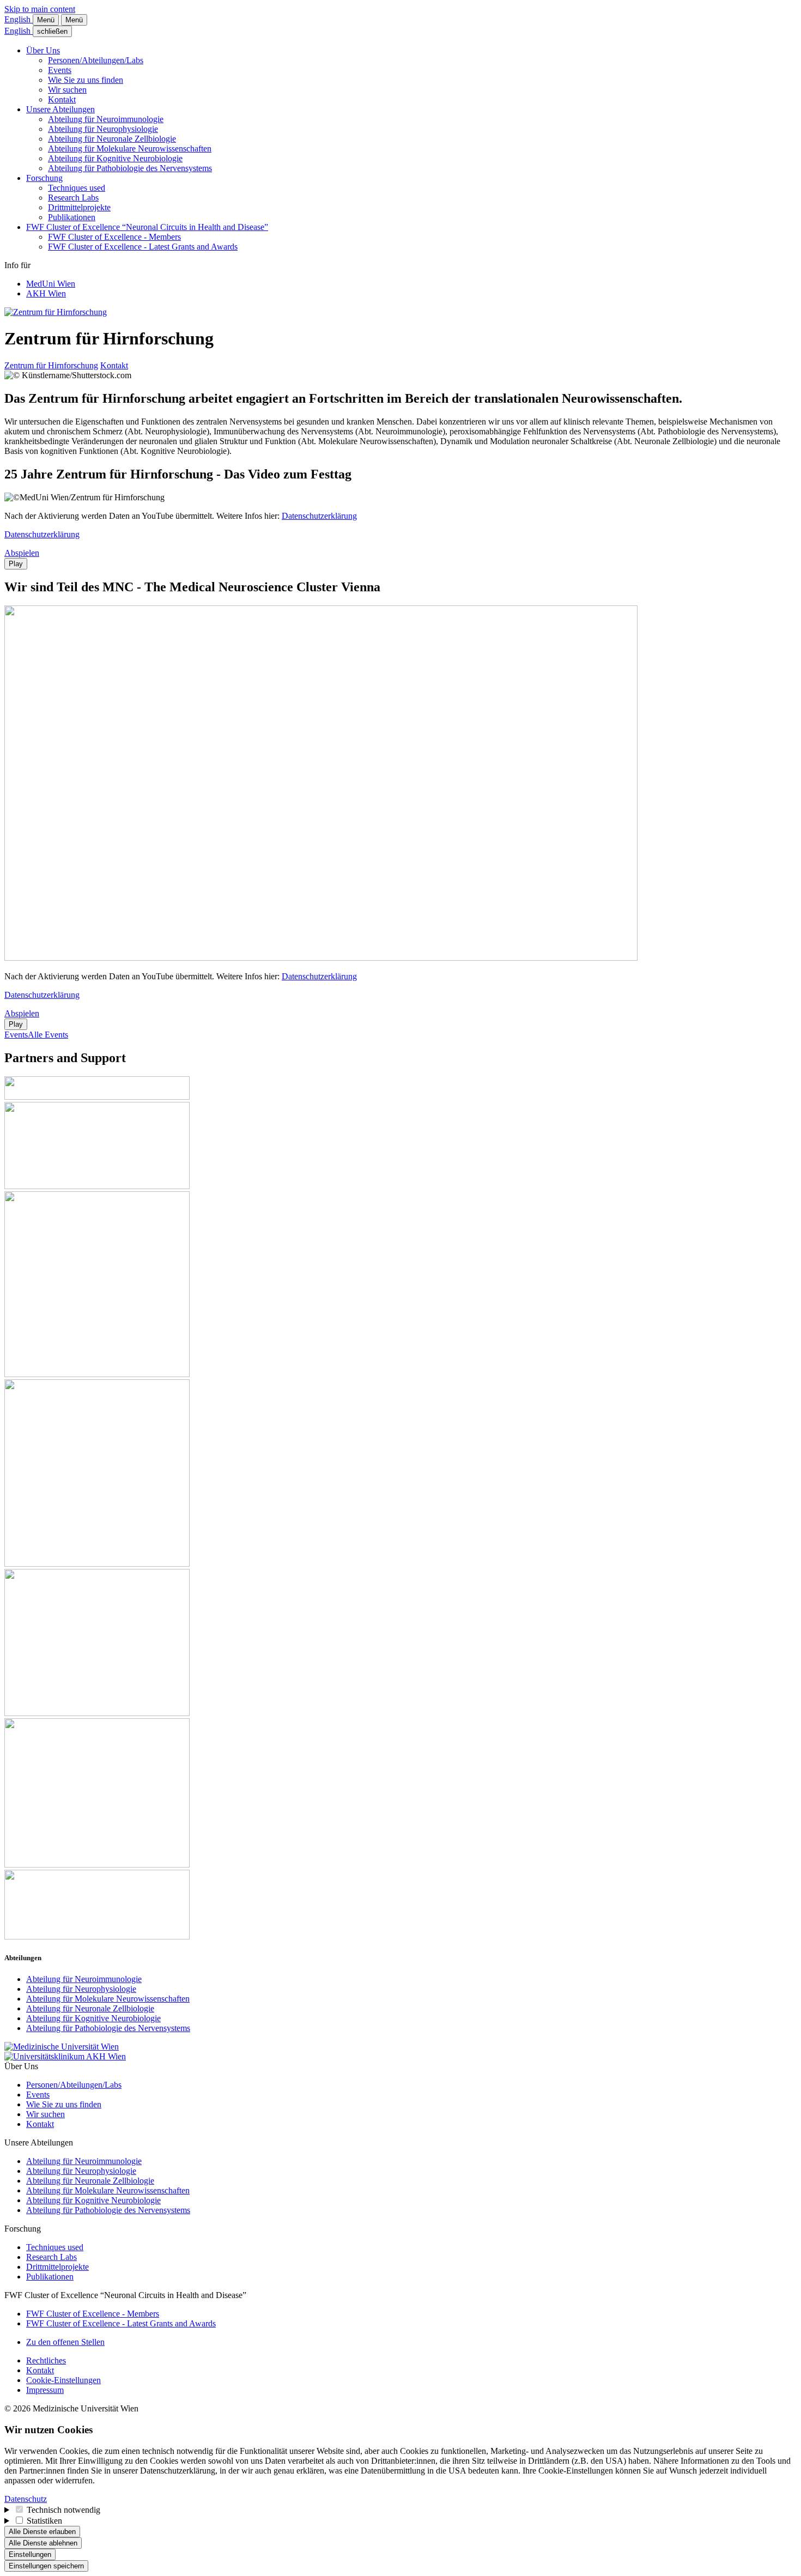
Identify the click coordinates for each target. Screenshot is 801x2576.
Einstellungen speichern (46, 2566)
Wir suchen (67, 89)
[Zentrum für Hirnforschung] (55, 312)
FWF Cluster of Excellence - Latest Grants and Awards (143, 246)
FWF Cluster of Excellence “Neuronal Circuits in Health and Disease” (147, 227)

▶ Description of the task:
Within the entries above, work out how many lines contain the word "Excellence". The number alone is the answer.

▶ Task response:
2